About Virginia Tech Carilion
On January 3, 2007, Virginia Tech President Charles W. Steger, then Carilion Clinic President and CEO Edward G. Murphy, and the governor of Virginia joined to announce the creation of a public-private partnership in the form of a new medical school and research institute, the Virginia Tech Carilion School of Medicine and Research Institute. The organization was officially chartered in 2008. In 2019, the research institute was renamed to Fralin Biomedical Research Institute at VTC.
Unique Public-Private Partnership
Collectively called Virginia Tech Carilion (VTC), the Virginia Tech Carilion School of Medicine and Fralin Biomedical Research Institute leverages Virginia Tech’s world-class strength in basic sciences, bioinformatics, and engineering with Carilion Clinic’s highly experienced medical staff and rich history in medical education. Virginia Tech Carilion improves human health and quality of life by providing leadership in medical education and biomedical and clinical research.
Educating Today’s Physician
Utilizing an innovative patient-centered curriculum, the Virginia Tech Carilion School of Medicine (VTCSOM) addresses the increasing need for research-competent physicians who can translate research from the bench to the bedside and into the community. Virginia Tech Carilion School of Medicine will also ameliorate some of the physician shortage that has been identified as a priority by the American Association of Medical Colleges and the American Medical Association.
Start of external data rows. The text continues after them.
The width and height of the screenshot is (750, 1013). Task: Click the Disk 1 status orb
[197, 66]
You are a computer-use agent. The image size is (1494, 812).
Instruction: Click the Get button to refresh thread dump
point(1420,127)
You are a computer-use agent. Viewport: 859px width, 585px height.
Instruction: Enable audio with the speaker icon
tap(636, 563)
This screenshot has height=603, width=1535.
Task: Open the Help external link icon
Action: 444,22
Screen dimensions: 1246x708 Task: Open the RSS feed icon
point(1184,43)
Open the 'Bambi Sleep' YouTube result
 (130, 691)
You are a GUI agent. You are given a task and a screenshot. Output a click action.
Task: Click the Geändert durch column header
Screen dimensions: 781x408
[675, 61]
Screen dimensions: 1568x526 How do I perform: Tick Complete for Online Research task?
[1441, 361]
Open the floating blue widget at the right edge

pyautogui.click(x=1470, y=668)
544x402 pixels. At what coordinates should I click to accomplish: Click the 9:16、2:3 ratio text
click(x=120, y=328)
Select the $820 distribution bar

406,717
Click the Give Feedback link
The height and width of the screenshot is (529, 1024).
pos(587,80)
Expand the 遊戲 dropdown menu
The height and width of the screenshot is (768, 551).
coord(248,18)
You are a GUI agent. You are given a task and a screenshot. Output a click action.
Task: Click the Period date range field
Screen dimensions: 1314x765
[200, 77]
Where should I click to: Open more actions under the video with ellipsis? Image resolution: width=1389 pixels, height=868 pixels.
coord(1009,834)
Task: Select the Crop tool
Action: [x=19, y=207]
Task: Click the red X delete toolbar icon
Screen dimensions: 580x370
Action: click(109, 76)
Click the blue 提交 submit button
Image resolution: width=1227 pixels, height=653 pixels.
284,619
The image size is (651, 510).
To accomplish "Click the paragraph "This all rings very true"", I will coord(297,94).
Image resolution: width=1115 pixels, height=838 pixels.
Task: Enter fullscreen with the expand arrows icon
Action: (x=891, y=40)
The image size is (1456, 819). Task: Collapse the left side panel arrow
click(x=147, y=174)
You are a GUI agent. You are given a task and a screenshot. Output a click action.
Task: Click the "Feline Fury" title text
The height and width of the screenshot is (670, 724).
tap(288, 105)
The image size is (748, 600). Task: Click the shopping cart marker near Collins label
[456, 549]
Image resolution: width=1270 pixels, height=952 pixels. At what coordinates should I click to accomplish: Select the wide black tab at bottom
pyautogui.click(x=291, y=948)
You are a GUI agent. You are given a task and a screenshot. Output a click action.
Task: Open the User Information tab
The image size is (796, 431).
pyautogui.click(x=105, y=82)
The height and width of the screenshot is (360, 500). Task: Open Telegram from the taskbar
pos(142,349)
Conducting Today’s Research
Research conducted at the Fralin Biomedical Research Institute (FBRI) creates a bridge between basic science research at Virginia Tech and clinical expertise at Carilion Clinic and increases translational research opportunities for both partners. Research conducted by scientists at the institute is aimed at understanding the molecular basis for health and disease, and development of diagnostic tools, treatments, and therapies that will contribute to the prevention and solution of existing and emerging problems in contemporary medicine. Research areas of emphasis which presently align with areas of strength and active research at Virginia Tech include inflammation, infectious disease, neuroscience, and cardiovascular science and cardiology.
Virginia Tech Carilion is located near downtown Roanoke, Va., adjacent to Carilion Roanoke Memorial Hospital, in a burgeoning biomedical health sciences campus. The Virginia Tech Carilion building is contemporary in style and is partially constructed with Hokie Stone, the traditional stone utilized on the Virginia Tech campus in Blacksburg.
In May 2008, the governor of Virginia formally signed legislation approving a capital projects bond package including $59 million for Virginia Tech Carilion.